** Opening Dataset records block **

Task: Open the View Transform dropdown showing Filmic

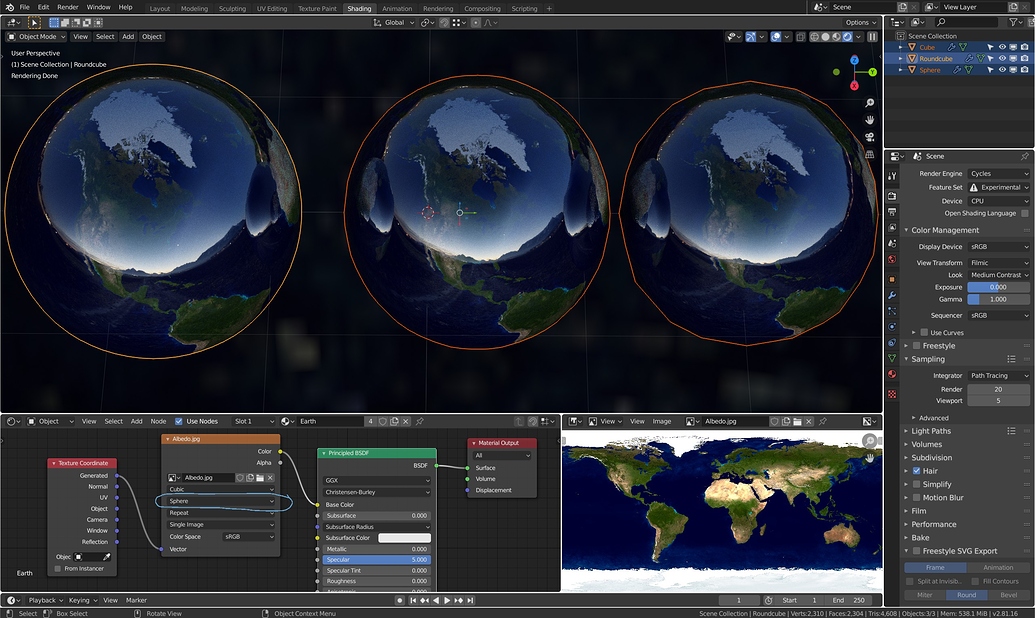Action: [x=997, y=261]
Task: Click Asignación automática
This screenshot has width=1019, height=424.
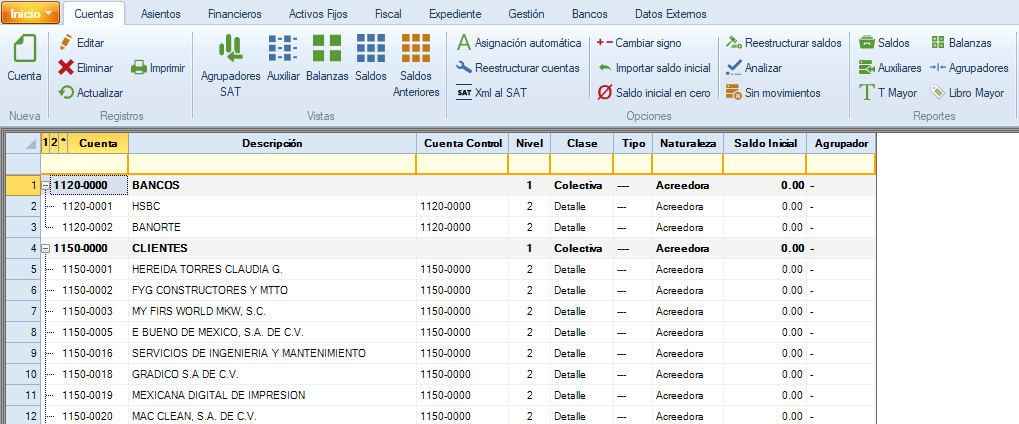Action: [x=518, y=43]
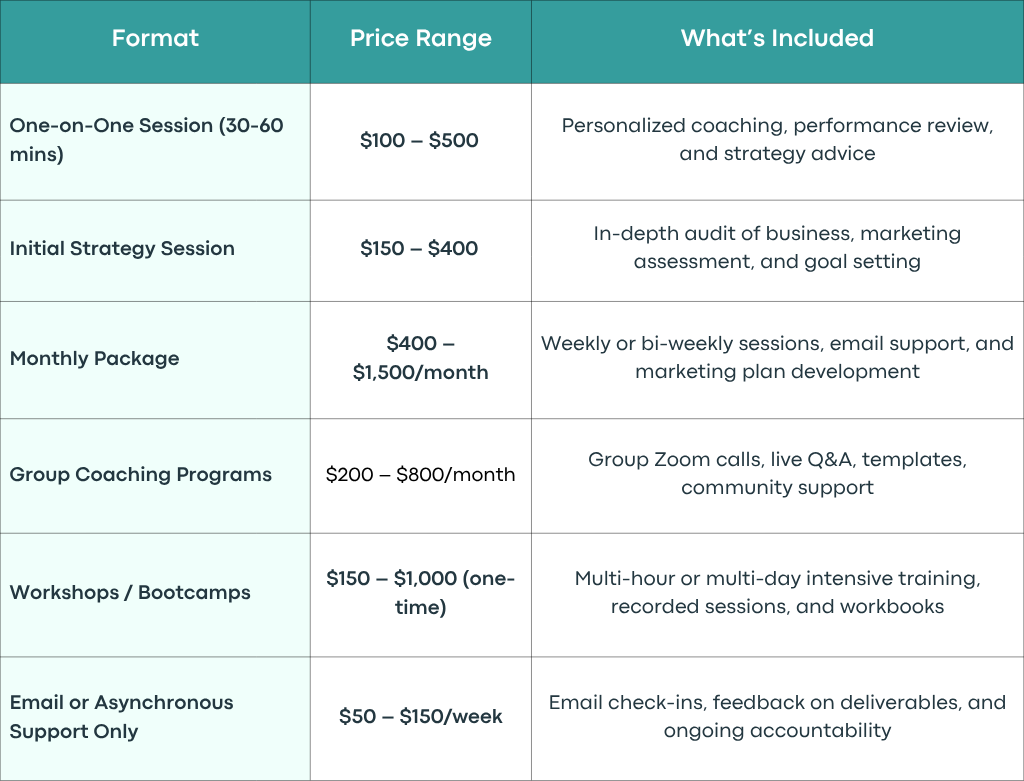Image resolution: width=1024 pixels, height=781 pixels.
Task: Click the What's Included column header
Action: coord(777,42)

** Closing Dataset records block **

● Work required
Once the pictures are set aside, what is needed is the lines from the line with "Task: Click Asignación automática" through the end of the data, written out exactly and alone.

● Your solution
Task: Click Asignación automática
This screenshot has width=1019, height=424.
Action: [x=518, y=43]
Image resolution: width=1024 pixels, height=781 pixels.
Task: Click the What's Included column header
Action: coord(777,42)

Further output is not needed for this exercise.